A wave of corporate layoffs is rolling through the labor market, with Southwest Airlines, Starbucks, UPS, and JPMorgan Chase among the firms taking a hatchet to their operations in recent months.
While the sudden loss of thousands of white-collar jobs may seem unsettling, it’s not uncommon, said Wharton marketing professor Matthew Bidwell. Rarely used before the 1980s, corporate layoffs are now wielded as a “regular tool” to downsize specific functions, meet financial goals, and cut administrative bloat.
“It’s kind of like somebody who’s not very good at dieting. They go on a crash diet — we’ve got to trim all the excess and really get ourselves back on track — and then they start hiring again.” he said during an interview with Wharton Business Daily. (Listen to the podcast.)
Corporate Layoffs Are Cyclical
Corporate layoffs are cyclical and an inherent part of doing business, Bidwell said. As companies grow services or try new things, they need managers to oversee those efforts, and those managers need to hire more employees to do the work. Layoffs are an inevitable part of realignments and reorganizations, and corporate layoffs are more palatable to investors than the reduction of frontline workers.
“If you’re doing layoffs of frontline workers, then you’ve got to start explaining why we’re cutting stores. If I’m an investor, that worries me. That means less revenue coming in,” Bidwell said. “You say we’re laying off corporate, then we have the sense of ‘it’s overhead, it’s bloat.’”

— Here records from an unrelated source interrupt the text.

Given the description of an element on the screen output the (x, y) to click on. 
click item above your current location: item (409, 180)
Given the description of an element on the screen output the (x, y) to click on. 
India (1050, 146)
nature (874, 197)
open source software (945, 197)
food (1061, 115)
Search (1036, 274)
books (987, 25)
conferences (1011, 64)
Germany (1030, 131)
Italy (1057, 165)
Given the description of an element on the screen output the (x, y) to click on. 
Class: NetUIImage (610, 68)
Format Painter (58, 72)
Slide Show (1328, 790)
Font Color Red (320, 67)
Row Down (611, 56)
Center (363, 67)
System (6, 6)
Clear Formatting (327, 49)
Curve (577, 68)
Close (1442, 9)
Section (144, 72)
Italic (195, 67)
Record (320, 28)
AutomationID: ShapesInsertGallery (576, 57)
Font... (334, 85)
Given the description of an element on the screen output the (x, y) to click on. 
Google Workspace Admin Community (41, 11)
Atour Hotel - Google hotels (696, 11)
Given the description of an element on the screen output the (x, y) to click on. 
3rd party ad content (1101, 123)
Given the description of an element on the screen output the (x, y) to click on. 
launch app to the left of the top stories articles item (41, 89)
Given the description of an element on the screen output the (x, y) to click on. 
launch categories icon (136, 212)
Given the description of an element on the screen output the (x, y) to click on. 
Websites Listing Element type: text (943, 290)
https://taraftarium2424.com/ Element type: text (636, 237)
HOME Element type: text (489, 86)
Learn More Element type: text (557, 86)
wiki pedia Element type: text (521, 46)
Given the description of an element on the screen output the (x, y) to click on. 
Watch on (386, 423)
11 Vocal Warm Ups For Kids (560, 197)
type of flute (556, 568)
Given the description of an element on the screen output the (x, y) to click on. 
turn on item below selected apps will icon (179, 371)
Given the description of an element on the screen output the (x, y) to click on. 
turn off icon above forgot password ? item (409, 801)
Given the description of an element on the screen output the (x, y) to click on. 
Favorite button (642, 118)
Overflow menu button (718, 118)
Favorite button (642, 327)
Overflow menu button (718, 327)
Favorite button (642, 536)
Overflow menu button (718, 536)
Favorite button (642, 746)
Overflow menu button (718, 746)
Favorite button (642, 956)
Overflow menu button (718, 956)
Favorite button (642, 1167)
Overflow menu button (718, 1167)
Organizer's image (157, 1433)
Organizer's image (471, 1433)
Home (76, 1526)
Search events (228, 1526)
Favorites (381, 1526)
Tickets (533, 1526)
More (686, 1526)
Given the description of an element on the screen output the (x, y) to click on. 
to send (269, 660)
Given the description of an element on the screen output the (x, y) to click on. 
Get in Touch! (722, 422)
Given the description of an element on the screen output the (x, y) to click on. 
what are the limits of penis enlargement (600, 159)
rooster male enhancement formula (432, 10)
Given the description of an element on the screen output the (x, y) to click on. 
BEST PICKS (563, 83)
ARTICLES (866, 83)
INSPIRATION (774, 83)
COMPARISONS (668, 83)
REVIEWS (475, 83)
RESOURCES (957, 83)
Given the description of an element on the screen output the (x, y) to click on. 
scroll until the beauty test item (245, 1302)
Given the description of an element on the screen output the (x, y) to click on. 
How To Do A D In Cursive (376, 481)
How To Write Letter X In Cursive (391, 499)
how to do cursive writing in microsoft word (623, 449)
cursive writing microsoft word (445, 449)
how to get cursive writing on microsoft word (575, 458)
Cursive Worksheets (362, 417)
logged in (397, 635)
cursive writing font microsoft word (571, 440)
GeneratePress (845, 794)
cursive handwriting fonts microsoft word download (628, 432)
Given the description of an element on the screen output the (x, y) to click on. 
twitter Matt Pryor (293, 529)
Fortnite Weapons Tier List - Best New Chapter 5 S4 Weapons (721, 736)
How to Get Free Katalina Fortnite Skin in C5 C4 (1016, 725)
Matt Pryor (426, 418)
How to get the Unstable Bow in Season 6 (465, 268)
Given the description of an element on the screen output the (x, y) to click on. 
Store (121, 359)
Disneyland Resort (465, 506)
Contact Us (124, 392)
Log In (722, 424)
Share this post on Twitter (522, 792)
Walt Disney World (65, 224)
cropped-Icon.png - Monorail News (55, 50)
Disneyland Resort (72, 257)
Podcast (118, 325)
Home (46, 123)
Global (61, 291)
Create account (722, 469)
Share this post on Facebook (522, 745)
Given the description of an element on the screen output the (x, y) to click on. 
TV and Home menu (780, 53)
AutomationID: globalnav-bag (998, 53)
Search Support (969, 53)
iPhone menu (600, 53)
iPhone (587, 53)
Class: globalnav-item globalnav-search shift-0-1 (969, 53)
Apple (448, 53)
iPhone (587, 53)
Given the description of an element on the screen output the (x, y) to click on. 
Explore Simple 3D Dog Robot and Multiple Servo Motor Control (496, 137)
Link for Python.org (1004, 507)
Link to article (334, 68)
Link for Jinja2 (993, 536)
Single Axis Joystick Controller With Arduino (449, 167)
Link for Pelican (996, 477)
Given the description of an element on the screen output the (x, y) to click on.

“There’s a real risk that when you lay off, you do a lot of damage.”— Matthew Bidwell
Of course, Bidwell said, all white-collar jobs are not bloat.
“There’s a real risk that when you lay off, you do a lot of damage,” he said. “But it’s certainly a more comforting message to external stakeholders that we’re not cutting into the core business.”
Why So Many Layoffs Now?
The recent layoff announcements have been rapid-fire, yet Bidwell said a look at the long-term data reveals no sharp rise in layoffs. However, the labor market has definitely softened in the post-COVID era. With office occupancy rates at or below 50%, it’s possible that the physical location of corporate workers plays a role in layoff strategies. “I’m not sure that it should, but it may,” Bidwell said.
Timing is also a factor. Most of the layoff announcements have come in the last few months because breaking bad news during the holiday season “doesn’t lead to fantastic headlines,” Bidwell said. The fourth quarter is also a last push for profit for the year, especially for retail or consumer-facing companies, so it makes sense that those firms waited until the first quarter to announce layoffs.
“If I’m going to do big reorgs, big layoffs, I probably want to be doing it around now, when generally there’s less pressure to deliver revenue instantly,” Bidwell said.
The professor emphasized that there are good and bad business aspects to layoffs, although they are destructive to the people involved. He said the research on the effects of layoffs is “deeply depressing,” and he wishes companies would be more thoughtful about the process.
“They’re not something you want to do lightly. But, on the other hand, the world changes and what businesses need changes,” he said. Layoffs, it seems, are unlikely to go away any time soon.